_DATA EXTRACT_:
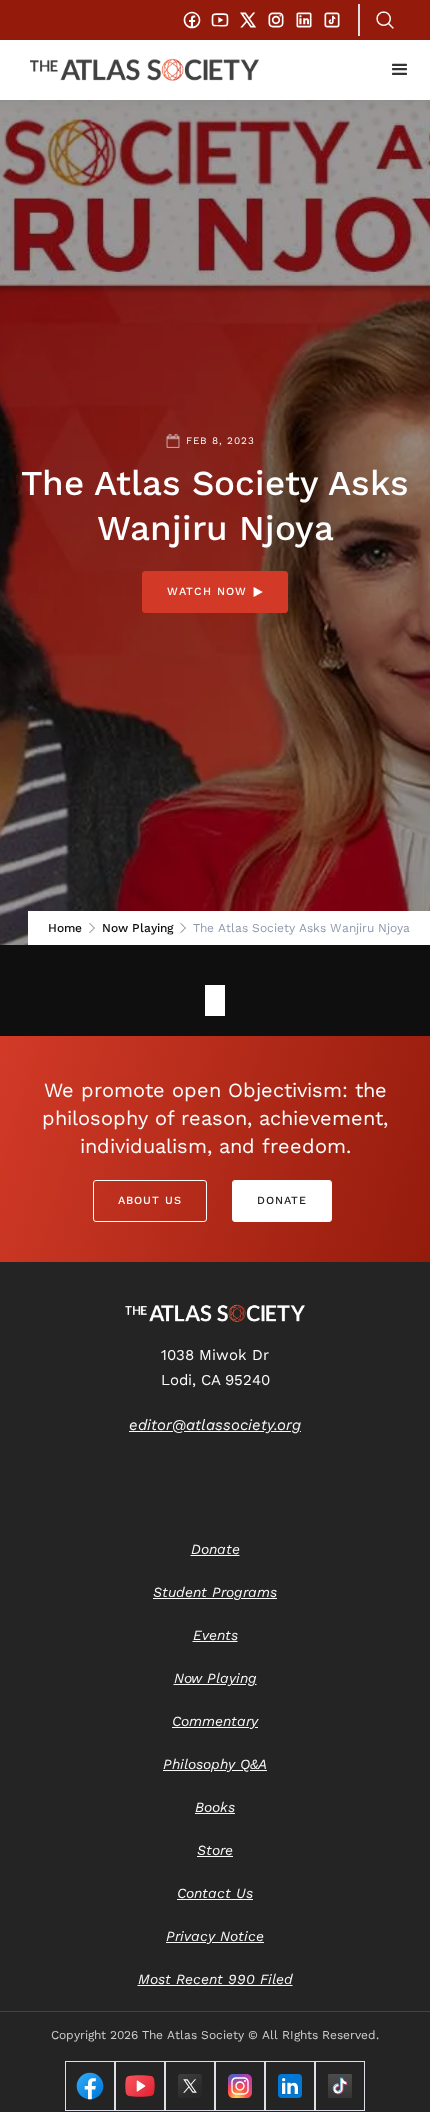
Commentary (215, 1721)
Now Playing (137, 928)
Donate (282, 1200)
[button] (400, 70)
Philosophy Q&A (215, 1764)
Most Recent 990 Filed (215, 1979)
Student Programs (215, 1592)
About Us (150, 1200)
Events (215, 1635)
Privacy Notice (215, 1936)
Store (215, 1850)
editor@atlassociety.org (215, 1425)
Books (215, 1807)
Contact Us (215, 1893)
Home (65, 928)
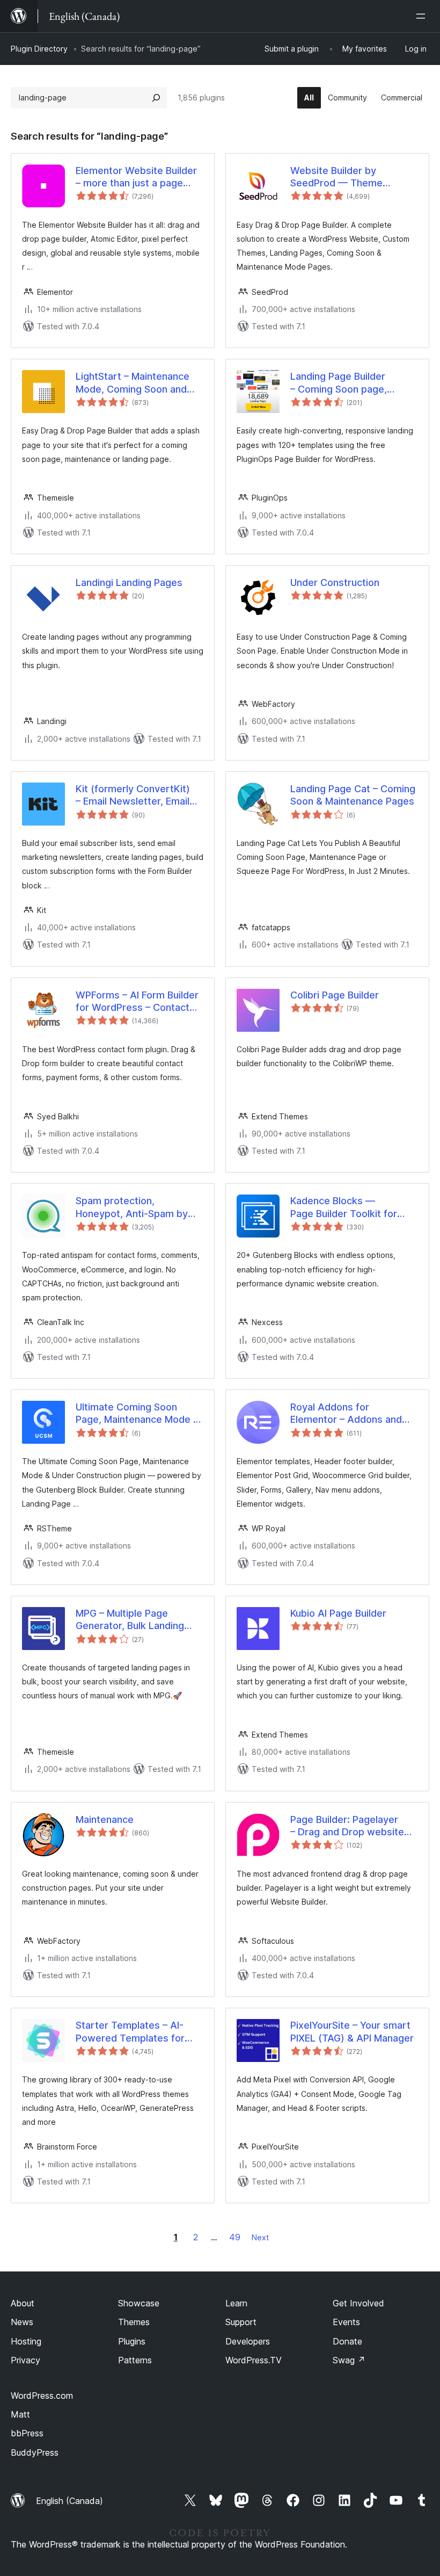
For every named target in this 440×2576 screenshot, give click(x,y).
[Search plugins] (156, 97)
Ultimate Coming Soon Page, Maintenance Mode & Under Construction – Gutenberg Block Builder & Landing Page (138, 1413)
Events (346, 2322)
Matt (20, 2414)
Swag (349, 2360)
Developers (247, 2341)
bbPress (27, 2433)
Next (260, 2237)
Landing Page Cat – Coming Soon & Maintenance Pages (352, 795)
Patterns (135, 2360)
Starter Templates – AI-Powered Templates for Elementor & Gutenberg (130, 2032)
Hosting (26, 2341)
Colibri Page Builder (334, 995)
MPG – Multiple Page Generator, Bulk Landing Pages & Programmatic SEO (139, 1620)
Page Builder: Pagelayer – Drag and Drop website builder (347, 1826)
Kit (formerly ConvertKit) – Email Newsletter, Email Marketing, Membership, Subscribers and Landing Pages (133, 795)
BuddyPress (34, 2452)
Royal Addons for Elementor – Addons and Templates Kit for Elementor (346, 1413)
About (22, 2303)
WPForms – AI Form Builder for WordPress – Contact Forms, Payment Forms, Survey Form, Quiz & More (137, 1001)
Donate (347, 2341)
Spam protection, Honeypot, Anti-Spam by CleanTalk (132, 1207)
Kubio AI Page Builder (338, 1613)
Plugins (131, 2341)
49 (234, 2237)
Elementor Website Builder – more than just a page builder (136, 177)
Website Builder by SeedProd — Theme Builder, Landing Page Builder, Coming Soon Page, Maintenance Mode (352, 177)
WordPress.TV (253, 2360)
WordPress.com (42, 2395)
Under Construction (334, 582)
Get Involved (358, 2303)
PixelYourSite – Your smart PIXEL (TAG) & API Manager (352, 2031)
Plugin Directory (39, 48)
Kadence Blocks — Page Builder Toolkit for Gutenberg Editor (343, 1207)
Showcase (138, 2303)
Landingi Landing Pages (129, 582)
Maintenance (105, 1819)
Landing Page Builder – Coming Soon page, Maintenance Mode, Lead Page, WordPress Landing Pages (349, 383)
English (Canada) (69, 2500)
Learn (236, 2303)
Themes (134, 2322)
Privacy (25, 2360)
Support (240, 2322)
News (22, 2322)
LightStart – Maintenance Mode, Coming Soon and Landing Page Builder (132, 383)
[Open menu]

* * *

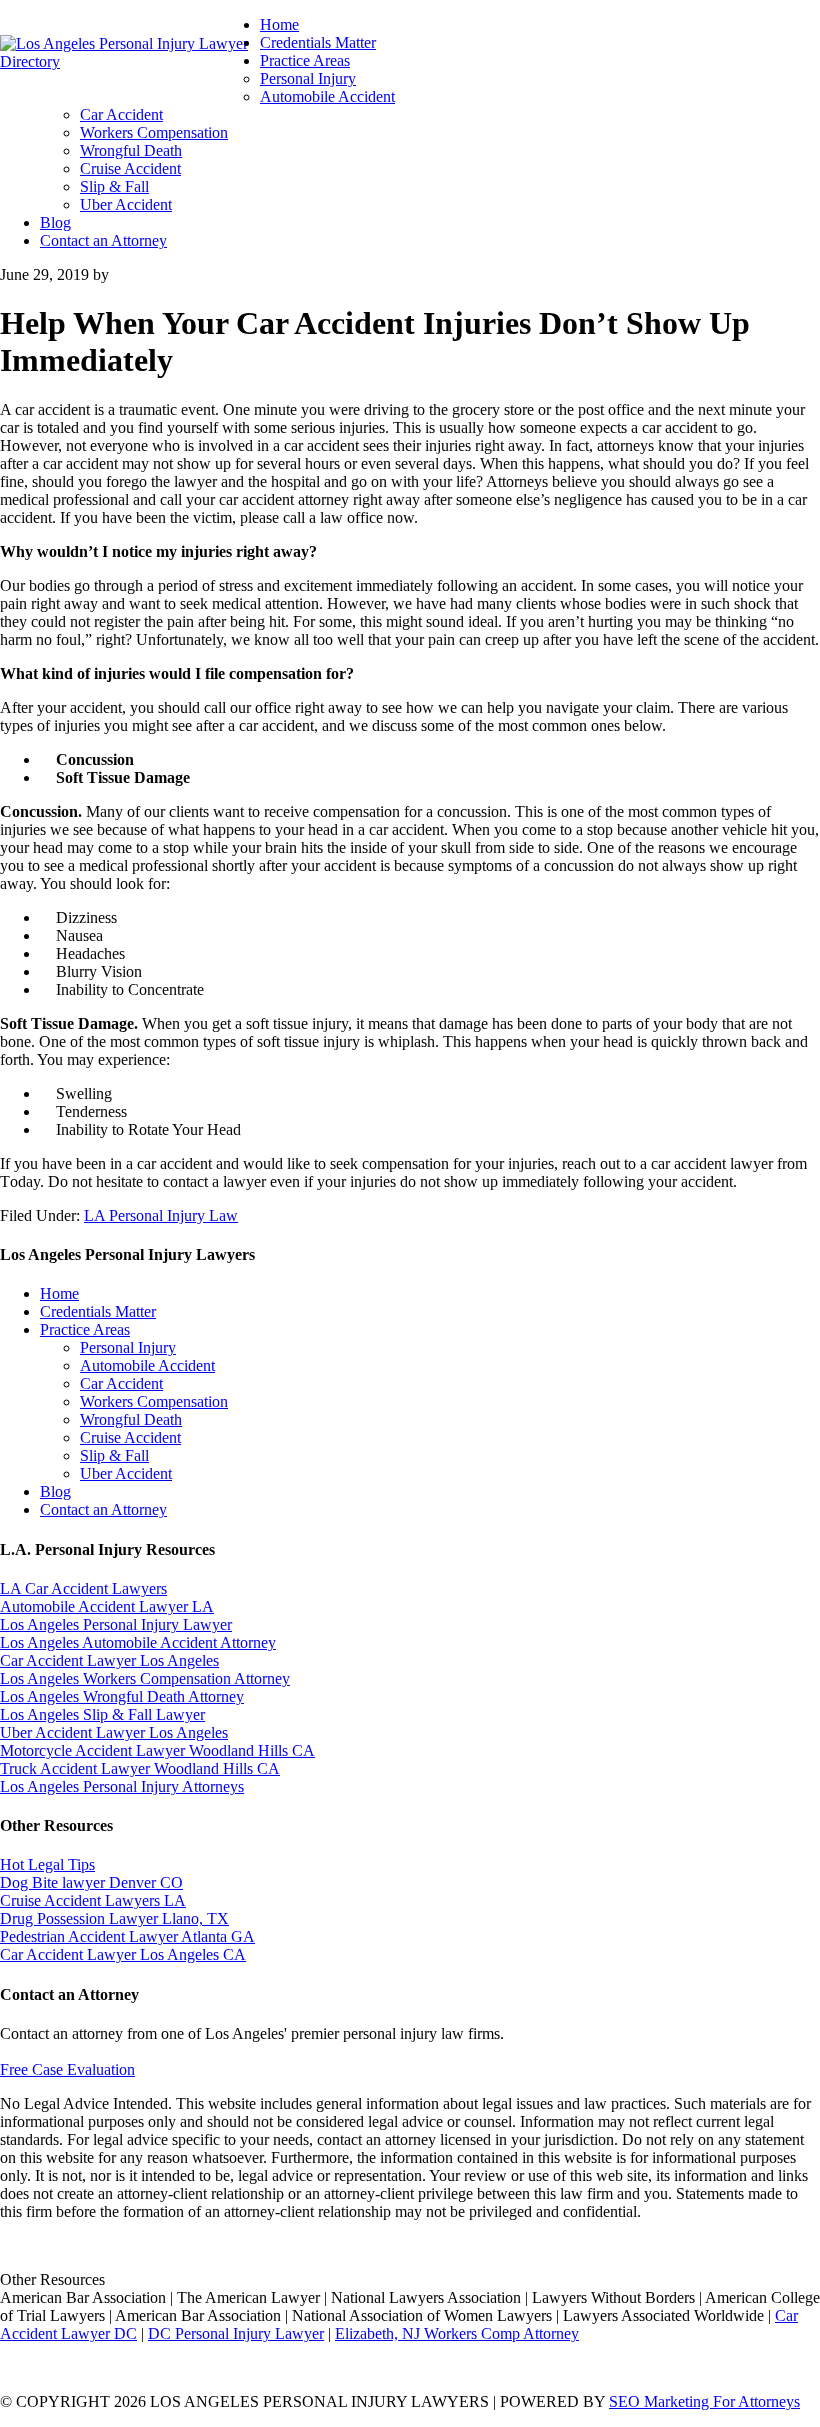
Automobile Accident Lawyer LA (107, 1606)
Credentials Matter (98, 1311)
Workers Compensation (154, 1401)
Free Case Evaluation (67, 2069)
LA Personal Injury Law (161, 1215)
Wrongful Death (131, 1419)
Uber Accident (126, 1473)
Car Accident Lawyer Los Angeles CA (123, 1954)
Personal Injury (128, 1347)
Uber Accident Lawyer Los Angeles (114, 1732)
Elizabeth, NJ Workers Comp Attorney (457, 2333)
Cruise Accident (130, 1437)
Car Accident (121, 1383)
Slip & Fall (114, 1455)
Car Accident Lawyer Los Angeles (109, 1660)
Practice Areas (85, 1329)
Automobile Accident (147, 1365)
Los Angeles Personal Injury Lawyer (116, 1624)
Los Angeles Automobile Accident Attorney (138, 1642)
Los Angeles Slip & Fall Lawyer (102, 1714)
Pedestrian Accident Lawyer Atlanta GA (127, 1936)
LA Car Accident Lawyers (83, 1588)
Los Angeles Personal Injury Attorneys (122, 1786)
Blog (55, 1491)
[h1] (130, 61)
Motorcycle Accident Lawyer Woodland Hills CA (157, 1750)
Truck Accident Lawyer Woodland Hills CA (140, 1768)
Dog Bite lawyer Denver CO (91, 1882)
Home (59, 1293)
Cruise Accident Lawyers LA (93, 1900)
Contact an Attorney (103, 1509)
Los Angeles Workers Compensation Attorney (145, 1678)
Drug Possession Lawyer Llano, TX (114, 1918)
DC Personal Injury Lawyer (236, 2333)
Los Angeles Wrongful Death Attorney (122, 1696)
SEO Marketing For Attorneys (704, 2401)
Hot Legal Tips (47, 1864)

...

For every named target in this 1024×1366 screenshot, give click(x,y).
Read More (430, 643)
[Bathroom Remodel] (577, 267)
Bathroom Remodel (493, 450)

_YOUR INSTRUCTIONS_:
Above are the records; copy exactly the lines from the one with "Commentary (215, 1721)" through the one with "WordPress.TV (253, 2360)", including both, and nothing more. Leave out pictures.

_TASK SOLUTION_:
Commentary (215, 1721)
Now Playing (137, 928)
Donate (282, 1200)
[button] (400, 70)
Philosophy Q&A (215, 1764)
Most Recent 990 Filed (215, 1979)
Student Programs (215, 1592)
About Us (150, 1200)
Events (215, 1635)
Privacy Notice (215, 1936)
Store (215, 1850)
editor@atlassociety.org (215, 1425)
Books (215, 1807)
Contact Us (215, 1893)
Home (65, 928)
For every named target in this 440×2576 screenshot, give click(x,y).
[Search plugins] (156, 97)
Ultimate Coming Soon Page, Maintenance Mode & Under Construction – Gutenberg Block Builder & Landing Page (138, 1413)
Events (346, 2322)
Matt (20, 2414)
Swag (349, 2360)
Developers (247, 2341)
bbPress (27, 2433)
Next (260, 2237)
Landing Page Cat – Coming Soon & Maintenance Pages (352, 795)
Patterns (135, 2360)
Starter Templates – AI-Powered Templates for Elementor & Gutenberg (130, 2032)
Hosting (26, 2341)
Colibri Page Builder (334, 995)
MPG – Multiple Page Generator, Bulk Landing Pages & Programmatic SEO (139, 1620)
Page Builder: Pagelayer – Drag and Drop website builder (347, 1826)
Kit (formerly ConvertKit) – Email Newsletter, Email Marketing, Membership, Subscribers and Landing Pages (133, 795)
BuddyPress (34, 2452)
Royal Addons for Elementor – Addons and Templates Kit for Elementor (346, 1413)
About (22, 2303)
WPForms – AI Form Builder for WordPress – Contact Forms, Payment Forms, Survey Form, Quiz & More (137, 1001)
Donate (347, 2341)
Spam protection, Honeypot, Anti-Spam by CleanTalk (132, 1207)
Kubio AI Page Builder (338, 1613)
Plugins (131, 2341)
49 (234, 2237)
Elementor Website Builder – more than just a page builder (136, 177)
Website Builder by SeedProd — Theme Builder, Landing Page Builder, Coming Soon Page, Maintenance Mode (352, 177)
WordPress.TV (253, 2360)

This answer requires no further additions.